What this task involves
Format every line of the records below as a Markdown table with two columns, Row and Record line, numbering the rows and omitting blank lines.

Input data
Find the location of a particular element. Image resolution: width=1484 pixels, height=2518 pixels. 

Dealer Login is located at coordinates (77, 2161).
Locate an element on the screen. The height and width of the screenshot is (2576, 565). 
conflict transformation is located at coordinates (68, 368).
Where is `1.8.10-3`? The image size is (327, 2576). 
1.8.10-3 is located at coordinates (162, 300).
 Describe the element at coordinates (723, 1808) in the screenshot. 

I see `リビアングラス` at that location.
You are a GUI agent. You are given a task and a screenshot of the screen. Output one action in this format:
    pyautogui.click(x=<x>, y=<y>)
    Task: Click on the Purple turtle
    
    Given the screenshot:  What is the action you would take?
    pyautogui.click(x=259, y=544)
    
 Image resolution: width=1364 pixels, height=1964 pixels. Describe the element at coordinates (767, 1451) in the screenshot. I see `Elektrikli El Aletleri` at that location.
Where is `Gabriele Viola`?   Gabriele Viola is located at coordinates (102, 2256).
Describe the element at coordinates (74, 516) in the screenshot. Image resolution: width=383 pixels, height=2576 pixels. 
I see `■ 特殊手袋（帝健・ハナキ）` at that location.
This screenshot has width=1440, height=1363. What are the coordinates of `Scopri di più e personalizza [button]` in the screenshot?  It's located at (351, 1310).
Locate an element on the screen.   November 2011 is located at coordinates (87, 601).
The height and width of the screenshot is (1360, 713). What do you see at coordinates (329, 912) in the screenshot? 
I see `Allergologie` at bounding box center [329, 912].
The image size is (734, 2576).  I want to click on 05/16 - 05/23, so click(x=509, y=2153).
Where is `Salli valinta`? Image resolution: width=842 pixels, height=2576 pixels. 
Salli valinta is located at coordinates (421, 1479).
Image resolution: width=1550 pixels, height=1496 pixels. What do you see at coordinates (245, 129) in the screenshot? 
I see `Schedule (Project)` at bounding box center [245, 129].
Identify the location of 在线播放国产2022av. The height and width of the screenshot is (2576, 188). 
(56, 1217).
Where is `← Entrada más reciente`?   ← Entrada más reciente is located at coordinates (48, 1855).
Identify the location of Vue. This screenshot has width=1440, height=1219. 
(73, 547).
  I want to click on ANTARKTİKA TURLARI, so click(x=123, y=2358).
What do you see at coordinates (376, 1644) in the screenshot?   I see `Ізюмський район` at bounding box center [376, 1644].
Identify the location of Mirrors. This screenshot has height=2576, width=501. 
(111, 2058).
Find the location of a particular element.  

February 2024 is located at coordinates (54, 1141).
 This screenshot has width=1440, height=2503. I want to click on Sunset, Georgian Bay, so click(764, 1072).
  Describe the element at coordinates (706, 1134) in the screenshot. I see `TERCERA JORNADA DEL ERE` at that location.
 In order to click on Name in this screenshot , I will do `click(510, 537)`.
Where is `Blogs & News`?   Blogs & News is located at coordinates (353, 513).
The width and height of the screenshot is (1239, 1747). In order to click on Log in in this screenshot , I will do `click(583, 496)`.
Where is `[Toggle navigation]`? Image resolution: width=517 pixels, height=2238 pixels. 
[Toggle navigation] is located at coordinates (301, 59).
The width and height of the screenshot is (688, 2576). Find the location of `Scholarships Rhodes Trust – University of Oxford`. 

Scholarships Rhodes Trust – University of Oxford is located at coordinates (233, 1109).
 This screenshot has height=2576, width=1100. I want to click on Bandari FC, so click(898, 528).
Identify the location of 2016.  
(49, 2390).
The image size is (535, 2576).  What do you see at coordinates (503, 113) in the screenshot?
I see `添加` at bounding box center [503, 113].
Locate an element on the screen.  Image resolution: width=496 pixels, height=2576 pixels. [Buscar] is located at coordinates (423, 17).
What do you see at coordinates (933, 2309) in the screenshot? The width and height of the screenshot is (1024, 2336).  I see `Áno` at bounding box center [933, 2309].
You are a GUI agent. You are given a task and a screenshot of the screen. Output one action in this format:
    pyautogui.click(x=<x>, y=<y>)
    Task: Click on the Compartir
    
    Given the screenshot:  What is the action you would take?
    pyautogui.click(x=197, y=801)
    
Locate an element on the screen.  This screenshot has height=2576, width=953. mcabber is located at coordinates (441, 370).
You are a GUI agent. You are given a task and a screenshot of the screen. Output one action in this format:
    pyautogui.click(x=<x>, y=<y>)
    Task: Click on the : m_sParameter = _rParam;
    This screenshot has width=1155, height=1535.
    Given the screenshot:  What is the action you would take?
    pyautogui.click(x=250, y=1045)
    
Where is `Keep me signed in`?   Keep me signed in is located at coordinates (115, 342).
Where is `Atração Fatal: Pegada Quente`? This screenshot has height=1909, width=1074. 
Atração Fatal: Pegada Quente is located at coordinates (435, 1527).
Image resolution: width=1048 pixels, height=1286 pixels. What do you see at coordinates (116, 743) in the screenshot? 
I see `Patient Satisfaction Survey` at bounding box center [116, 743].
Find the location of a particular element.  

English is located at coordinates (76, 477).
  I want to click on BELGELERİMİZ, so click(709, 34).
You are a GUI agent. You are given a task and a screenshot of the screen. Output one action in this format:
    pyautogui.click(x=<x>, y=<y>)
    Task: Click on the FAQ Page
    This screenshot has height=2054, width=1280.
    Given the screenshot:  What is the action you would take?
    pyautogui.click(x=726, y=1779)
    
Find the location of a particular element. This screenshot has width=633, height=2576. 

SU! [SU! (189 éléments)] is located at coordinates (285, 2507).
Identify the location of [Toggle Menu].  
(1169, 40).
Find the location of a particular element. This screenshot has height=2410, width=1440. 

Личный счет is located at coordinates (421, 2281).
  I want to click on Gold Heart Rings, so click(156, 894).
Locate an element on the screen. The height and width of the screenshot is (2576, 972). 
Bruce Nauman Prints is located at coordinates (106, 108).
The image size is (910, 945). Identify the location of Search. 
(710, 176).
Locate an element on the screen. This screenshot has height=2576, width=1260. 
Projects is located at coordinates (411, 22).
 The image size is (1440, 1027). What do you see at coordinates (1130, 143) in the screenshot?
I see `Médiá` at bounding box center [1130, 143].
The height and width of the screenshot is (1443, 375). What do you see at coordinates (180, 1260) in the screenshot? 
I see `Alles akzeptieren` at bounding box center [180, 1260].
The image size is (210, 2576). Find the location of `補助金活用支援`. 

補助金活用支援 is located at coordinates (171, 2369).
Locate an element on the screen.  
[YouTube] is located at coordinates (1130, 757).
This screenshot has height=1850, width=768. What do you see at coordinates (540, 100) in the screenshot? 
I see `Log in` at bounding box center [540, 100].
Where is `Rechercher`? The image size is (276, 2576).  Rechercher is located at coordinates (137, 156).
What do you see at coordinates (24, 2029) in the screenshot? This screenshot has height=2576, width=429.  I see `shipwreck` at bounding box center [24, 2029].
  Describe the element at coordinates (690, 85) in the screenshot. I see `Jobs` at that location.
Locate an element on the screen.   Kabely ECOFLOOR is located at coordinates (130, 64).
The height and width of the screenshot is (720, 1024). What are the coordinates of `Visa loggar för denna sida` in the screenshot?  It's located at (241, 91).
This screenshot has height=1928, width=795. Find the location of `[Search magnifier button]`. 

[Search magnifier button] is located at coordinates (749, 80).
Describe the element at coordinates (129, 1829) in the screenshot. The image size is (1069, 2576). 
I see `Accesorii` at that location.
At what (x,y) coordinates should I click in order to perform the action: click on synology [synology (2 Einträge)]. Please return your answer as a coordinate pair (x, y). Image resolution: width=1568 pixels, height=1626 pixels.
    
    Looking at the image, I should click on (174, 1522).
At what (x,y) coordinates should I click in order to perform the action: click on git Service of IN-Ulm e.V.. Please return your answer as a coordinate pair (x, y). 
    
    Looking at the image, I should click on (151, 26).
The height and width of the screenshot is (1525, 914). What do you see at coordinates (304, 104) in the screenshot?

The solution
| Row | Record line |
|---|---|
| 1 | Find the location of a particular element. Image resolution: width=1484 pixels, height=2518 pixels.  |
| 2 | Dealer Login is located at coordinates (77, 2161). |
| 3 | Locate an element on the screen. The height and width of the screenshot is (2576, 565).  |
| 4 | conflict transformation is located at coordinates (68, 368). |
| 5 | Where is `1.8.10-3`? The image size is (327, 2576).  |
| 6 | 1.8.10-3 is located at coordinates (162, 300). |
| 7 |  Describe the element at coordinates (723, 1808) in the screenshot.  |
| 8 | I see `リビアングラス` at that location. |
| 9 | You are a GUI agent. You are given a task and a screenshot of the screen. Output one action in this format: |
| 10 |     pyautogui.click(x=<x>, y=<y>) |
| 11 |     Task: Click on the Purple turtle |
| 12 |     Given the screenshot:  What is the action you would take? |
| 13 |     pyautogui.click(x=259, y=544) |
| 14 |  Image resolution: width=1364 pixels, height=1964 pixels. Describe the element at coordinates (767, 1451) in the screenshot. I see `Elektrikli El Aletleri` at that location. |
| 15 | Where is `Gabriele Viola`?   Gabriele Viola is located at coordinates (102, 2256). |
| 16 | Describe the element at coordinates (74, 516) in the screenshot. Image resolution: width=383 pixels, height=2576 pixels.  |
| 17 | I see `■ 特殊手袋（帝健・ハナキ）` at that location. |
| 18 | This screenshot has width=1440, height=1363. What are the coordinates of `Scopri di più e personalizza [button]` in the screenshot?  It's located at (351, 1310). |
| 19 | Locate an element on the screen.   November 2011 is located at coordinates (87, 601). |
| 20 | The height and width of the screenshot is (1360, 713). What do you see at coordinates (329, 912) in the screenshot?  |
| 21 | I see `Allergologie` at bounding box center [329, 912]. |
| 22 | The image size is (734, 2576).  I want to click on 05/16 - 05/23, so click(x=509, y=2153). |
| 23 | Where is `Salli valinta`? Image resolution: width=842 pixels, height=2576 pixels.  |
| 24 | Salli valinta is located at coordinates (421, 1479). |
| 25 | Image resolution: width=1550 pixels, height=1496 pixels. What do you see at coordinates (245, 129) in the screenshot?  |
| 26 | I see `Schedule (Project)` at bounding box center [245, 129]. |
| 27 | Identify the location of 在线播放国产2022av. The height and width of the screenshot is (2576, 188).  |
| 28 | (56, 1217). |
| 29 | Where is `← Entrada más reciente`?   ← Entrada más reciente is located at coordinates (48, 1855). |
| 30 | Identify the location of Vue. This screenshot has width=1440, height=1219.  |
| 31 | (73, 547). |
| 32 |   I want to click on ANTARKTİKA TURLARI, so click(x=123, y=2358). |
| 33 | What do you see at coordinates (376, 1644) in the screenshot?   I see `Ізюмський район` at bounding box center [376, 1644]. |
| 34 | Identify the location of Mirrors. This screenshot has height=2576, width=501.  |
| 35 | (111, 2058). |
| 36 | Find the location of a particular element.   |
| 37 | February 2024 is located at coordinates (54, 1141). |
| 38 |  This screenshot has width=1440, height=2503. I want to click on Sunset, Georgian Bay, so click(764, 1072). |
| 39 |   Describe the element at coordinates (706, 1134) in the screenshot. I see `TERCERA JORNADA DEL ERE` at that location. |
| 40 |  In order to click on Name in this screenshot , I will do `click(510, 537)`. |
| 41 | Where is `Blogs & News`?   Blogs & News is located at coordinates (353, 513). |
| 42 | The width and height of the screenshot is (1239, 1747). In order to click on Log in in this screenshot , I will do `click(583, 496)`. |
| 43 | Where is `[Toggle navigation]`? Image resolution: width=517 pixels, height=2238 pixels.  |
| 44 | [Toggle navigation] is located at coordinates (301, 59). |
| 45 | The width and height of the screenshot is (688, 2576). Find the location of `Scholarships Rhodes Trust – University of Oxford`.  |
| 46 | Scholarships Rhodes Trust – University of Oxford is located at coordinates (233, 1109). |
| 47 |  This screenshot has height=2576, width=1100. I want to click on Bandari FC, so click(898, 528). |
| 48 | Identify the location of 2016.   |
| 49 | (49, 2390). |
| 50 | The image size is (535, 2576).  What do you see at coordinates (503, 113) in the screenshot? |
| 51 | I see `添加` at bounding box center [503, 113]. |
| 52 | Locate an element on the screen.  Image resolution: width=496 pixels, height=2576 pixels. [Buscar] is located at coordinates (423, 17). |
| 53 | What do you see at coordinates (933, 2309) in the screenshot? The width and height of the screenshot is (1024, 2336).  I see `Áno` at bounding box center [933, 2309]. |
| 54 | You are a GUI agent. You are given a task and a screenshot of the screen. Output one action in this format: |
| 55 |     pyautogui.click(x=<x>, y=<y>) |
| 56 |     Task: Click on the Compartir |
| 57 |     Given the screenshot:  What is the action you would take? |
| 58 |     pyautogui.click(x=197, y=801) |
| 59 | Locate an element on the screen.  This screenshot has height=2576, width=953. mcabber is located at coordinates (441, 370). |
| 60 | You are a GUI agent. You are given a task and a screenshot of the screen. Output one action in this format: |
| 61 |     pyautogui.click(x=<x>, y=<y>) |
| 62 |     Task: Click on the : m_sParameter = _rParam; |
| 63 |     This screenshot has width=1155, height=1535. |
| 64 |     Given the screenshot:  What is the action you would take? |
| 65 |     pyautogui.click(x=250, y=1045) |
| 66 | Where is `Keep me signed in`?   Keep me signed in is located at coordinates (115, 342). |
| 67 | Where is `Atração Fatal: Pegada Quente`? This screenshot has height=1909, width=1074.  |
| 68 | Atração Fatal: Pegada Quente is located at coordinates (435, 1527). |
| 69 | Image resolution: width=1048 pixels, height=1286 pixels. What do you see at coordinates (116, 743) in the screenshot?  |
| 70 | I see `Patient Satisfaction Survey` at bounding box center [116, 743]. |
| 71 | Find the location of a particular element.   |
| 72 | English is located at coordinates (76, 477). |
| 73 |   I want to click on BELGELERİMİZ, so click(709, 34). |
| 74 | You are a GUI agent. You are given a task and a screenshot of the screen. Output one action in this format: |
| 75 |     pyautogui.click(x=<x>, y=<y>) |
| 76 |     Task: Click on the FAQ Page |
| 77 |     This screenshot has height=2054, width=1280. |
| 78 |     Given the screenshot:  What is the action you would take? |
| 79 |     pyautogui.click(x=726, y=1779) |
| 80 | Find the location of a particular element. This screenshot has width=633, height=2576.  |
| 81 | SU! [SU! (189 éléments)] is located at coordinates (285, 2507). |
| 82 | Identify the location of [Toggle Menu].   |
| 83 | (1169, 40). |
| 84 | Find the location of a particular element. This screenshot has height=2410, width=1440.  |
| 85 | Личный счет is located at coordinates (421, 2281). |
| 86 |   I want to click on Gold Heart Rings, so click(156, 894). |
| 87 | Locate an element on the screen. The height and width of the screenshot is (2576, 972).  |
| 88 | Bruce Nauman Prints is located at coordinates (106, 108). |
| 89 | The image size is (910, 945). Identify the location of Search.  |
| 90 | (710, 176). |
| 91 | Locate an element on the screen. This screenshot has height=2576, width=1260.  |
| 92 | Projects is located at coordinates (411, 22). |
| 93 |  The image size is (1440, 1027). What do you see at coordinates (1130, 143) in the screenshot? |
| 94 | I see `Médiá` at bounding box center [1130, 143]. |
| 95 | The height and width of the screenshot is (1443, 375). What do you see at coordinates (180, 1260) in the screenshot?  |
| 96 | I see `Alles akzeptieren` at bounding box center [180, 1260]. |
| 97 | The image size is (210, 2576). Find the location of `補助金活用支援`.  |
| 98 | 補助金活用支援 is located at coordinates (171, 2369). |
| 99 | Locate an element on the screen.   |
| 100 | [YouTube] is located at coordinates (1130, 757). |
| 101 | This screenshot has height=1850, width=768. What do you see at coordinates (540, 100) in the screenshot?  |
| 102 | I see `Log in` at bounding box center [540, 100]. |
| 103 | Where is `Rechercher`? The image size is (276, 2576).  Rechercher is located at coordinates (137, 156). |
| 104 | What do you see at coordinates (24, 2029) in the screenshot? This screenshot has height=2576, width=429.  I see `shipwreck` at bounding box center [24, 2029]. |
| 105 |   Describe the element at coordinates (690, 85) in the screenshot. I see `Jobs` at that location. |
| 106 | Locate an element on the screen.   Kabely ECOFLOOR is located at coordinates (130, 64). |
| 107 | The height and width of the screenshot is (720, 1024). What are the coordinates of `Visa loggar för denna sida` in the screenshot?  It's located at (241, 91). |
| 108 | This screenshot has height=1928, width=795. Find the location of `[Search magnifier button]`.  |
| 109 | [Search magnifier button] is located at coordinates (749, 80). |
| 110 | Describe the element at coordinates (129, 1829) in the screenshot. The image size is (1069, 2576).  |
| 111 | I see `Accesorii` at that location. |
| 112 | At what (x,y) coordinates should I click in order to perform the action: click on synology [synology (2 Einträge)]. Please return your answer as a coordinate pair (x, y). Image resolution: width=1568 pixels, height=1626 pixels. |
| 113 |     Looking at the image, I should click on (174, 1522). |
| 114 | At what (x,y) coordinates should I click in order to perform the action: click on git Service of IN-Ulm e.V.. Please return your answer as a coordinate pair (x, y).  |
| 115 |     Looking at the image, I should click on (151, 26). |
| 116 | The height and width of the screenshot is (1525, 914). What do you see at coordinates (304, 104) in the screenshot? |